Medical Education Content Required for Kernicterus Risk Recognition


Antônio Ledo Alves da Cunha 1 , Maria Amélia Sayeg Campos Porto 1 , Gláucia Macedo de Lima 1 , *

1 Institute of Pediatrics and Child Care Martagão Gesteira, Faculty of Medicine, Federal University of Rio de Janeiro, Rio de Janeiro, Brazil

How to Cite: Ledo Alves da Cunha A, Amélia Sayeg Campos Porto M, Macedo de Lima G. Medical Education Content Required for Kernicterus Risk Recognition , Iran J Pediatr. 2015 ; 22(2):163-170.
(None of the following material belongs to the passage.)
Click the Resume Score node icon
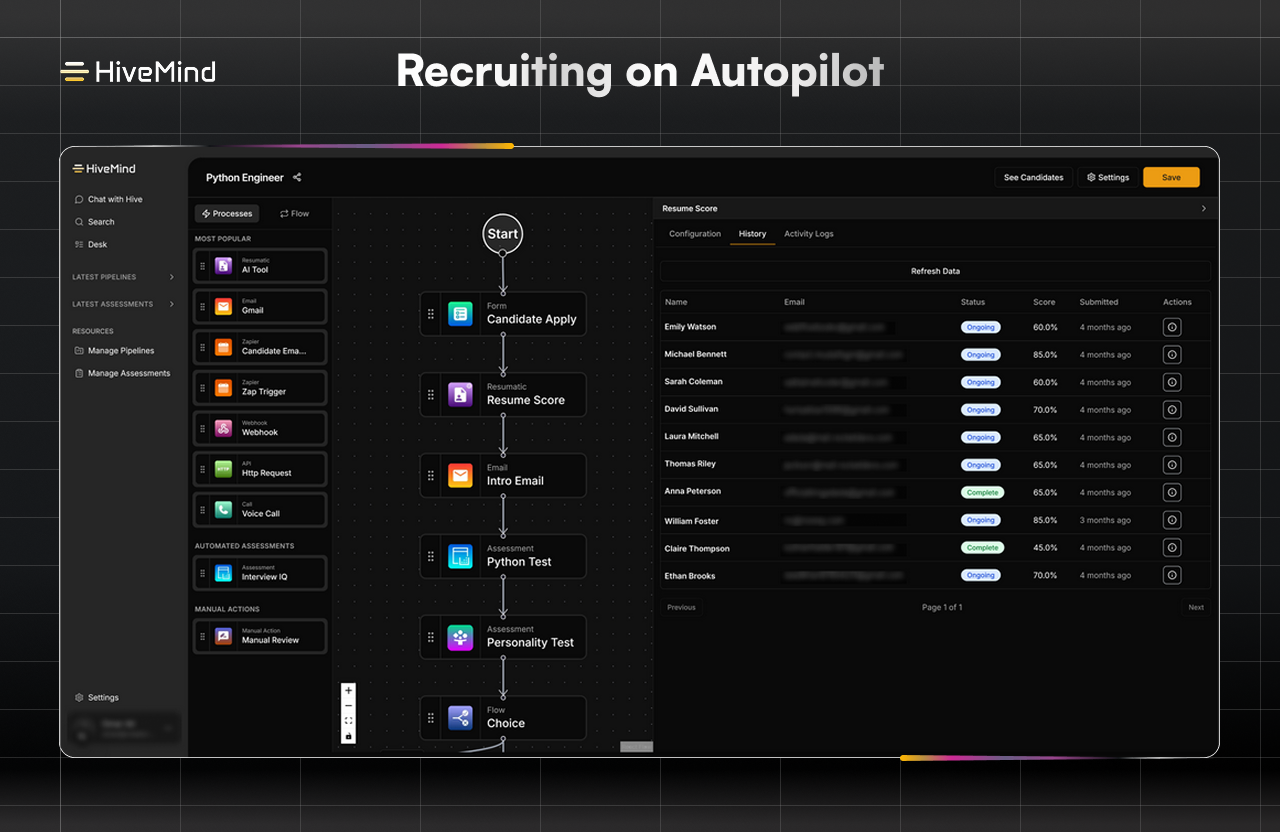Screen dimensions: 1280x832 point(460,394)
Iranian Journal of Pediatrics: 22 (2); 163-170
Published Online: June 30, 2012
Article Type: Research Article
Received: April 02, 2011
Accepted: December 16, 2011


Objective: The objective of this study was to define the minimum academic content required for pediatricians to recognize the risk of kernicterus.
Methods: A questionnaire was developed on the basis of American Academy of Pediatrics guidelines seeking to develop a consensus for pediatricians in training on the theoretical content about neonatal hyperbilirubinemia. To validate the instrument, we used the Delphi consensus method. The 14 invited experts interviewed, eminent Brazilian researchers of neonatal hyperbilirubinemia, analyzed the questions posed in accordance with the literature and validated the instrument
Findings: An assessment instrument, the Student Questionnaire (SQ), was developed on the basis of indicators of risk of neonatal hyperbilirubinemia obtained from the literature. A panel of academic experts, composed of the leading researchers of neonatal hyperbilirubinemia in Brazil according to research rankings of the Brazilian government’s Lattes Platform, was assembled for consensus validation of the assessment instrument. Validation of the SQ was achieved after two rounds of the Delphi technique. Finally, the SQ itself was validated with the medical education content required for recognition of kernicterus risk.
Conclusion: The consensus among experts stressed the need to identify the primary epidemiologic risk factors for significant hyperbilirubinemia associated with neonatal jaundice and to characterize risk of bilirubin encephalopathy according to the literature. The minimum capacity required of physicians in training is that they have the insight to consult the reference material specific to each clinical situation in which hyperbilirubinemia may be involved. The present study emphasized the need for knowledge of the four variables related to management of neonatal jaundice: gestational age, birth weight, infant age, and total serum bilirubin. This validated questionnaire can be a useful tool to prepare pediatricians to recognize the possibility of bilirubin encephalopathy in neonates and prescribe intervention as necessary.